Pakistani elections cannot be transparent under emergency rule
Pakistan’s upcoming elections will be a biased exercise and the country’s long-term path to democracy and accountability risks serious derailment if the enforced state of emergency and the suspension of the country’s constitution continue, said Transparency International (TI), calling on the government of Pakistan to restore the constitution, judicial independence, freedom of the press and the right to assembly.
“Holding elections on schedule is a positive development, but fair and transparent campaigns and elections are not possible without the guarantee of fundamental rights“, said Huguette Labelle, Chair of Transparency International.
Looking beyond just the upcoming elections, Transparency International noted that judicial independence has been severely compromised by political interference from the executive. “An incapacitated judiciary is no longer able to check government impunity and hold leaders accountable for their actions,” said Pascal Fabie, Regional Director for the Asia Pacific. “With the suspension of the constitution and a muzzled judiciary, the country is more vulnerable to abuse of power because there is no rule of law.”
The current state of emergency in Pakistan has hampered independent reporting, undermining journalists’ ability to report on candidates running for office. Specifically, it is difficult to ensure any accountability on campaign pledges or insight into campaign financing. The ban on public assembly further inhibits transparent, participatory election campaigns.
“All candidates and parties, across the political spectrum and including the opposition, must be open about their record and their agenda, and need to answer questions from the public and the media. This is an essential part of transparent campaigning and is currently impossible under emergency rule,” said Labelle.

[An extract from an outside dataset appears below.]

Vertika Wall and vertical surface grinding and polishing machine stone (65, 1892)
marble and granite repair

Since the attempted dismissal of Chief Justice Iftikhar Muhammad Chaudhry, in March 2007, lawyers and judges in Pakistan have sought to shine a light on judicial integrity and independence in the country. Under the provisional constitutional emergency order, many lawyers, activists and opposition leaders have been detained or are being held under house arrest. Transparency International, the global anti-corruption coalition, with national chapters in almost 100 countries, asks for their immediate release.
Transparency International is the civil society organisation leading the fight against corruption.
Note to editors:
Pakistan ranked 138 out of 180 countries in TI’s 2007 Corruption Perceptions Index.
In 2007 Transparency International released the landmark Global Corruption Report with a special focus on corruption in the judiciary and has campaigned vigorously against judicial corruption.